“Not all startup accelerators are good or even helpful. Founders should consult with a lawyer before joining these programs to fully understand what they’re signing up for.”
-Shruti Gurudanti, Rose Law Group partner and corporate transactions director
By Mary Ann Azevedo, Christine Hall | Tech Crunch
Lacey Hunter thought all was well as she put her startup through the three-month Newchip accelerator. Then the organization filed for bankruptcy in May 2023. Things went from bad to worse later that year when she discovered warrants of her company — rights to buy an ownership stake — had become part of the proceedings, which ultimately forced her to shut down her company.
In 2022, Hunter started TechAid, an AI smart-matching tool for humanitarian aid, and was just beginning the accelerator’s curriculum when Newchip filed for bankruptcy.
“I made a few friends, but functionally, got nothing from Newchip,” Hunter said. “I was shooting to have the curriculum done by August, but in May, the website went down.”
The now-defunct Austin accelerator had filed for bankruptcy amid employee and customer discontent. The court has since ordered the company to auction off the warrants it held in more than 1,000 of the startups that went through the accelerator program.

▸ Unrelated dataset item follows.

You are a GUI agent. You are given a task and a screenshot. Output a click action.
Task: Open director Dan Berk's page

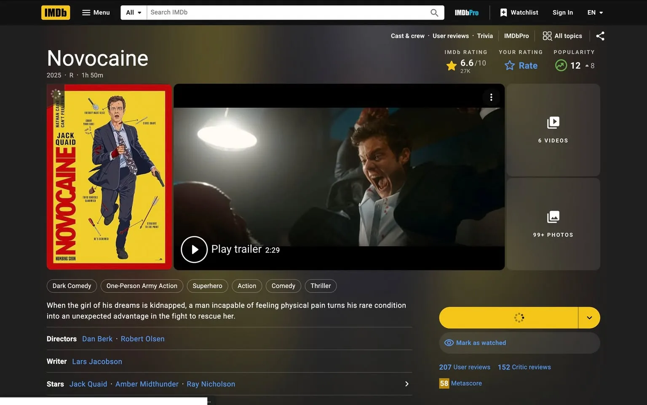tap(97, 339)
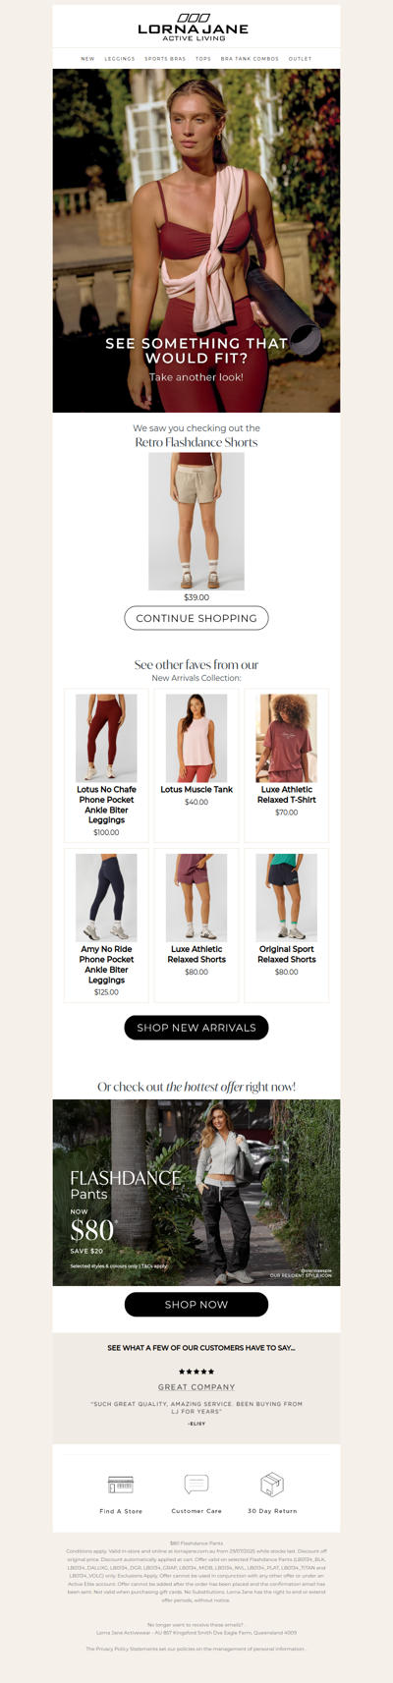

Normally, private companies like startups have control over which investors are allowed to buy shares and the prices they pay. But the bankruptcy court, which works to restore creditors rather than equity holders, isn’t allowing Newchip’s startups to exert that kind of control. Instead, the auctions are ongoing, with the first tranche already sold and upcoming tranches expected to be sold this spring and summer.